The race started smoothly, and I fell into an calm and relaxed gate. I spent the first several miles fiddling with my iPod. Apparently since I have not used it in well over a year I cannot remember how to operate the thing!(fact: I RARELY run with music. I felt like having a race dance party though so I did...) I had created for myself an amazing playlist of all of the best songs in the world and now I could not access it! I ended up listening to quite a few random songs, some good some bad and a lot of Mr. Worldwide... Like, a LOT.
Since I was not using a Garmin I really had no idea where I was on the course but was trying to guess where I was now and then. I knew that mile 7 would be noticeable, as there was a half marathon as well which started there. Mile 7 came along pretty fast, and I was feeling very good at this point. After the ipod mess I had settled into what my legs and lungs were calling maintainable speed and I was happy.

The other thing that happened around mile seven was that a fairly brisk wind picked up. It certainly was not a gale force hurricane disaster, but it was the kind of wind that smashes directly in your face and never goes away. It was more of a nuisance than anything it did make running a little more challenging than I would've liked. (I would like a brisk TAILWIND, DUH.)
In better news, the course was indeed pancake flat! I have not run such a flat 20 miler ever. It was very confidence building- there is nothing like zipping along on a bone flat surface to make you feel like the running rockstar that you were meant to be! (I wish Boston was so hill free.)

The remainder of the race was uneventful, with pleasant views, I had cooperative legs and all was well. Boring boring, just how I like it!

Per the norm the final mile felt like a 100 mile stretch but I was pleased to be able to pick it up a little and to feel that I did, as intended, still have gas in the tank. I finished with a smile on my face in 2:48:48 which is a 8:2-somthing pace. I was tremendously pleased with my results and feel that I met my goal fantastically.

Well, we managed to get one picture.
I felt great post race as well which merits mention since I often do not. I walked through several water stations and did very well keeping up with snacking and I had an amazing donut, as well as a bagel with peanut butter for breakfast so: winning nutrition. Then I demanded an Italian sandwich (as I do after every long run which is weird, since I don't like ham) and I basically drove Eric crazy with my hunger complaints until we found a damn Amato's. #mainerproblems

The moral of the story is that I feel one step more prepared for Boston. My skills over hills are a work in progress since I have only had ONE week this Spring where every run has been on the road. YIKES. REALLY YIKES. I know how badly it will affect me if the marathon falls on a hot, or even warm day this year. It has been very cold here and that is that! However, I had a lot of fun running on Sunday, I felt as though my endurance is coming back and it was a very positive day! Only a couple more weeks to pull it all together...


  1. Ech - I can't stand running against the wind, either! I'm training with a friend whose running in Boston! Stay strong and Good luck in Boston!
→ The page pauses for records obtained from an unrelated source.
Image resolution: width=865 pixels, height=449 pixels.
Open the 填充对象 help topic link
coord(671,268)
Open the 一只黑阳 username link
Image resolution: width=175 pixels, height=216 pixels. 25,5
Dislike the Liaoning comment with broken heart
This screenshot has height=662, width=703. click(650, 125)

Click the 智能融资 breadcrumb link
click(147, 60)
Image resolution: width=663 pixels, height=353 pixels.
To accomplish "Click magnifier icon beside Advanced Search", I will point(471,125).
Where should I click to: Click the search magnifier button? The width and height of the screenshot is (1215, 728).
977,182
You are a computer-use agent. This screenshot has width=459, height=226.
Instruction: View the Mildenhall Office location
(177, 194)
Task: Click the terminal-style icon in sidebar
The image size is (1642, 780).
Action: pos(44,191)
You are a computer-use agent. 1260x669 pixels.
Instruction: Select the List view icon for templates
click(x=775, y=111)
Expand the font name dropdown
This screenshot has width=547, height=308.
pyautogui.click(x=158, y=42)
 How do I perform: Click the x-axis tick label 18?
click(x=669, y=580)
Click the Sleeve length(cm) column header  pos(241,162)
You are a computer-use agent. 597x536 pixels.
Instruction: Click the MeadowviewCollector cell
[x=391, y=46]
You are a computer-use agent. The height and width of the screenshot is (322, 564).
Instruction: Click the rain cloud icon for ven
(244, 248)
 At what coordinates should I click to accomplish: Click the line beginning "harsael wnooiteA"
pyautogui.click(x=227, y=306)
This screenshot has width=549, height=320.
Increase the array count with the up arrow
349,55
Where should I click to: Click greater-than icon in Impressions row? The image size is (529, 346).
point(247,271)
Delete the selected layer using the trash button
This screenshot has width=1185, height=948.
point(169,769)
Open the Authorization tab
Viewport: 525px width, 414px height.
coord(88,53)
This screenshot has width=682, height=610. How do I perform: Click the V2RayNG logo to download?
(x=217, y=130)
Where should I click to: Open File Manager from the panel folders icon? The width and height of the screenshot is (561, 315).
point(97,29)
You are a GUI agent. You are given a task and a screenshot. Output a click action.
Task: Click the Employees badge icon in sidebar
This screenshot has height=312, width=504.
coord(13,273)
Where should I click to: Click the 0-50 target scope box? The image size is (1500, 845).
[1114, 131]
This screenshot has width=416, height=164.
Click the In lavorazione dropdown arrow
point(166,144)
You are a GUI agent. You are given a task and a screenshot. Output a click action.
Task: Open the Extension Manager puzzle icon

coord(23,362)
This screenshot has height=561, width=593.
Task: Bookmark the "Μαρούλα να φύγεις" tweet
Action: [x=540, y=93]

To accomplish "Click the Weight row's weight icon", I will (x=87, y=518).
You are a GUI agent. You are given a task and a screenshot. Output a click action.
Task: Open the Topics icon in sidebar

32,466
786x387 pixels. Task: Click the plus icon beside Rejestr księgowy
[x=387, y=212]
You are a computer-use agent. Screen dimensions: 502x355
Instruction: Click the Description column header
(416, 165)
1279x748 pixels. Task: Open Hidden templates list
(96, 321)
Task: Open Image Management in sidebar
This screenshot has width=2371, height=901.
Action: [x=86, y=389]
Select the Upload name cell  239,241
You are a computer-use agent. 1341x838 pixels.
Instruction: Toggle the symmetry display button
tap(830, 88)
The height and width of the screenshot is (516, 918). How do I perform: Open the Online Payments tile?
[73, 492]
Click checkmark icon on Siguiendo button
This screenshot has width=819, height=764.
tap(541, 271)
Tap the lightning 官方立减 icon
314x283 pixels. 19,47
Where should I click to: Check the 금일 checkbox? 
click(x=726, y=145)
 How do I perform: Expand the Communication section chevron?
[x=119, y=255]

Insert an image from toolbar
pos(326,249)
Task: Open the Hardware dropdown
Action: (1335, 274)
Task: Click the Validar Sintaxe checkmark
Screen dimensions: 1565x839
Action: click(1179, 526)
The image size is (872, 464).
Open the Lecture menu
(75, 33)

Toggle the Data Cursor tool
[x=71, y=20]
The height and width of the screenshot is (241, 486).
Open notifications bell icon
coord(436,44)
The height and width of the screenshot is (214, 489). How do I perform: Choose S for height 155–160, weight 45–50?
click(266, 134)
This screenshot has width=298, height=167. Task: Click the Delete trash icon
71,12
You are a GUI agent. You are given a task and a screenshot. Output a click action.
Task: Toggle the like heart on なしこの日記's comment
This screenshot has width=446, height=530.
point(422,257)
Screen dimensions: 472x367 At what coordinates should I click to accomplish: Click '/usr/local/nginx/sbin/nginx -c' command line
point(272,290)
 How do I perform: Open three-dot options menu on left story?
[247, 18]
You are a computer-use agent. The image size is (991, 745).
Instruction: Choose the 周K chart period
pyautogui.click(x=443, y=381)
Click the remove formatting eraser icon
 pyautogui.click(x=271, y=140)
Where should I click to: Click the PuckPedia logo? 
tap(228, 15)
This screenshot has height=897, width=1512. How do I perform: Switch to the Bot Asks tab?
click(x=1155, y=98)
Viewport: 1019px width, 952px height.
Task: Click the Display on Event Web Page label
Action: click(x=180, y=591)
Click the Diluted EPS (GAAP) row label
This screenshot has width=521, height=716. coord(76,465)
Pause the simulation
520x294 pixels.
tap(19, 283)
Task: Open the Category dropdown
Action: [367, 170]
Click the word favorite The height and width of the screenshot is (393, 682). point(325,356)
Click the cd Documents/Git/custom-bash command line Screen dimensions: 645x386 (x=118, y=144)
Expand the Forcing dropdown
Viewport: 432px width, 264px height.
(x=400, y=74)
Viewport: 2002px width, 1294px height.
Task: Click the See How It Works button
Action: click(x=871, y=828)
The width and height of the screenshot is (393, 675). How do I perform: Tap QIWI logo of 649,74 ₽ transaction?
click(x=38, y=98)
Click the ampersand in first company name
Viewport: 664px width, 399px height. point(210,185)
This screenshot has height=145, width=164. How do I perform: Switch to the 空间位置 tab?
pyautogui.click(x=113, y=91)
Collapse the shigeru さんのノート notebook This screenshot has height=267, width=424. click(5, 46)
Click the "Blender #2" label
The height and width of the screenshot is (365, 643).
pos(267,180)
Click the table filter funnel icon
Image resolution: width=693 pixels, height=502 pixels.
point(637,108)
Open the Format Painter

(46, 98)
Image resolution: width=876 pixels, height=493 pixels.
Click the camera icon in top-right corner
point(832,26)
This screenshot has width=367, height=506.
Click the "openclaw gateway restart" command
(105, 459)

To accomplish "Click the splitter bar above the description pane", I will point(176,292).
  2. We used to have a 20 mile race in the fall as a tune-up for the Columbus Marathon. It was great to have a long training opportunity that had water stations and whatnot. Unfortunately, they don't have it anymore. You're lucky. Great race. Hope you have a good day in Boston.

  3. Great job! I have considered this race many times. The course has got to be awesome for my ocean running loving self. Good luck at Boston.